# Model Evaluation and Comparison

This notebook evaluates multiple trained models and compares them against a baseline.


In [20]:
from evaluate import evaluate
import pandas as pd

%load_ext autoreload
%autoreload 2

The autoreload extension is already loaded. To reload it, use:
  %reload_ext autoreload


## Configuration

Set up the models you want to evaluate.

In [21]:
# Configuration
DATA_PATH = "data/"
ASSETS_PATH = "assets/"

# List of model names to evaluate (these should exist in assets/ directory)
# first one will be the baseline
MODEL_NAMES = [
    "logistic_regression_baseline",
]

## Run Evaluation


In [22]:
# Run evaluation
results_df = evaluate(DATA_PATH, MODEL_NAMES)

EVALUATION SETUP
✗ GPU not available, using CPU
✓ Device: cpu
Loaded label mapping from assets/label_mapping.csv
Created training dataloader with 2416 samples
Created validation dataloader with 658 samples
Created test dataloader with 345 samples
Loading test data...
Loaded 345 test samples

Evaluating model: logistic_regression_baseline
  Top-1 Accuracy: 84.64%
  Top-3 Accuracy: 96.81%
  Loss: 0.5254


## Pretty Print Results with Baseline Comparison

In [24]:
def pretty_print_results(results_df, decimal_places=3):
    """
    Pretty print evaluation results with baseline comparison.
    
    Args:
        results_df: DataFrame with evaluation results
        decimal_places: Number of decimal places for rounding
    """
    # Find baseline row
    baseline_metrics = results_df.iloc[0]
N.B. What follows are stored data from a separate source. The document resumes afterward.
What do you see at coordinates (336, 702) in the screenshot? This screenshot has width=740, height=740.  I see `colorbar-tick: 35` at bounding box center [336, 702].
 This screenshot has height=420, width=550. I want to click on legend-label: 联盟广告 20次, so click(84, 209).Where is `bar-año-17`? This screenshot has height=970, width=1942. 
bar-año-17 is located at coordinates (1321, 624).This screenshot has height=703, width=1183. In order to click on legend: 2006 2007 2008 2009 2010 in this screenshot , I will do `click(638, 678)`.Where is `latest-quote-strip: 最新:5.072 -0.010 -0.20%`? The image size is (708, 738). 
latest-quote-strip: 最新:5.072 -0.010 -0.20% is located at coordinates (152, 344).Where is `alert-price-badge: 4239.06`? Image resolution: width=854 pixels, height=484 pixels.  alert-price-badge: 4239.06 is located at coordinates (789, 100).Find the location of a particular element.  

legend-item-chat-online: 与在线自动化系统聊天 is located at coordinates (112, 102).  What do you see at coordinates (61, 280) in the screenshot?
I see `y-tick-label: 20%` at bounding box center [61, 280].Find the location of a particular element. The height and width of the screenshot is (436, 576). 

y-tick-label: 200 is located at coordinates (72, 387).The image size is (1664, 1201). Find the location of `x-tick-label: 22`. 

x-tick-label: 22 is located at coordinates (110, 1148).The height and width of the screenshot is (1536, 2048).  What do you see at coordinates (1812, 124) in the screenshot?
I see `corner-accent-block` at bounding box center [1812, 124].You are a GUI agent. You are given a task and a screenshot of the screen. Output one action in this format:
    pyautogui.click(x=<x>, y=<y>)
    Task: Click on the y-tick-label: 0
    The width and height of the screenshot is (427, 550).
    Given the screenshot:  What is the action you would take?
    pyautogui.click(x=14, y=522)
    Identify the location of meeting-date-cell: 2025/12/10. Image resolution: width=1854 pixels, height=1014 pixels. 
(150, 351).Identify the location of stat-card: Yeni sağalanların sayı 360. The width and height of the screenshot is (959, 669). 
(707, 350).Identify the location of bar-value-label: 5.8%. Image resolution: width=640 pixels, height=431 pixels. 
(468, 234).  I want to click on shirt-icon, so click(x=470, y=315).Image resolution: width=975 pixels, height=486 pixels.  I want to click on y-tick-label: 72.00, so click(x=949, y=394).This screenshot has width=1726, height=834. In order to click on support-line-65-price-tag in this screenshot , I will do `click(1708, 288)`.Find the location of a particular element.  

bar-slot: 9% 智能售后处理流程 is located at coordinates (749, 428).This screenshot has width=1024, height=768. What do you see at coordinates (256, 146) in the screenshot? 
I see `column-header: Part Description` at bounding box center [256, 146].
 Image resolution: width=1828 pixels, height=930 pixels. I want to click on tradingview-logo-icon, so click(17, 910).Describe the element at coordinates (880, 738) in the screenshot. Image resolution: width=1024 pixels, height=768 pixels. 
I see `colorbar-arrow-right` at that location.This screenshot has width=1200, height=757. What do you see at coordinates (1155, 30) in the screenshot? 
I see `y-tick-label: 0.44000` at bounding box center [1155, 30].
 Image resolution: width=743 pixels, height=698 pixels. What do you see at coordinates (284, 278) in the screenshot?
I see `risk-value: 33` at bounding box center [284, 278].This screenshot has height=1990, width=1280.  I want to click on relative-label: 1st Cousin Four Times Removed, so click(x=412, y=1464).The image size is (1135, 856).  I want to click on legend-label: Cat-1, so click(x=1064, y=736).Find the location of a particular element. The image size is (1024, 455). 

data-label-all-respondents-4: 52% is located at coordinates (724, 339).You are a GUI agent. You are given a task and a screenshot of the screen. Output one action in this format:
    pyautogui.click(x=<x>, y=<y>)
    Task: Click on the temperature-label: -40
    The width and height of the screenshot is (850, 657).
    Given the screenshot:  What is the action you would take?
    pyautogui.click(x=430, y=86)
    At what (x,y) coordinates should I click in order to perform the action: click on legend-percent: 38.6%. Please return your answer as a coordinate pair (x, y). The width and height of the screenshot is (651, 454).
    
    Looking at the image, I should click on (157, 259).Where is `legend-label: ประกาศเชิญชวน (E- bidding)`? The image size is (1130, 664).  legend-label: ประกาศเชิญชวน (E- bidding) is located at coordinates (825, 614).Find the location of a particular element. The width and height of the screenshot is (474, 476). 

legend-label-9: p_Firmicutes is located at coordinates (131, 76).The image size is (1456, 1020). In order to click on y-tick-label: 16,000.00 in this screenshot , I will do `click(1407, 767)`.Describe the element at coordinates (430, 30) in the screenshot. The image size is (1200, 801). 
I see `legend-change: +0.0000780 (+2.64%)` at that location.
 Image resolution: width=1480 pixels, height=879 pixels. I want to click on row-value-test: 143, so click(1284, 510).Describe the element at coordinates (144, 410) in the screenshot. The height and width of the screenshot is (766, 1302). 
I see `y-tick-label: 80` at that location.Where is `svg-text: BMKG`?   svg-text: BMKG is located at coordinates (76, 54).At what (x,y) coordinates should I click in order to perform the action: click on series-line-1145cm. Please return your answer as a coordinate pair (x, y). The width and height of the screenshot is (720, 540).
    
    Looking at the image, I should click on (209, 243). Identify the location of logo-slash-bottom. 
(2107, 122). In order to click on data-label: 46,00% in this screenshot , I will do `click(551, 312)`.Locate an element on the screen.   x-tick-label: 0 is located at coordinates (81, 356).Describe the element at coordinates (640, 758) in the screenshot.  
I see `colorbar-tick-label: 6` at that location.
    baseline_name = baseline_metrics['model_name']
    
    # Get numeric columns (excluding model_name)
    numeric_cols = [col for col in results_df.columns if col != 'model_name']
    
    print("=" * 100)
    print("EVALUATION RESULTS WITH BASELINE COMPARISON")
    print("=" * 100)
    print(f"\nBaseline Model: {baseline_name}")
    print("-" * 100)
    
    # Display each model's results
    for idx, row in results_df.iterrows():
        model_name = row['model_name']
        is_baseline = model_name == baseline_name
        
        print(f"\n{'> BASELINE <' if is_baseline else 'Model'}: {model_name}")
        print("-" * 100)
        
        for col in numeric_cols:
            value = row[col]
            
            # Skip loss and accuracy columns for percent difference calculation
            if 'loss' in col.lower():
                print(f"  {col:40s}: {value:.{decimal_places}f}")
            elif 'accuracy' in col.lower() or 'precision' in col.lower() or 'recall' in col.lower():
                baseline_value = baseline_metrics[col]
                
                if is_baseline:
                    print(f"  {col:40s}: {value:.{decimal_places}f}%")
                else:
                    diff = value - baseline_value
                    diff_percent = (diff / baseline_value * 100) if baseline_value != 0 else 0
                    sign = "+" if diff >= 0 else ""
                    print(f"  {col:40s}: {value:.{decimal_places}f}% ({sign}{diff_percent:.{decimal_places}f}% vs baseline)")
            else:
                print(f"  {col:40s}: {value:.{decimal_places}f}")
    
    print("\n" + "=" * 100)

In [25]:
# Display pretty results
pretty_print_results(results_df)

EVALUATION RESULTS WITH BASELINE COMPARISON

Baseline Model: logistic_regression_baseline
----------------------------------------------------------------------------------------------------

> BASELINE <: logistic_regression_baseline
----------------------------------------------------------------------------------------------------
  top1_accuracy                           : 84.638%
  top3_accuracy                           : 96.812%
  loss                                    : 0.525
  precision_asteroid                      : 75.862%
  recall_asteroid                         : 75.862%
  precision_black_hole                    : 70.588%
  recall_black_hole                       : 77.419%
  precision_earth                         : 83.333%
  recall_earth                            : 86.207%
  precision_galaxy                        : 84.848%
  recall_galaxy                           : 93.333%
  precision_jupiter                       : 65.517%
  recall_jupiter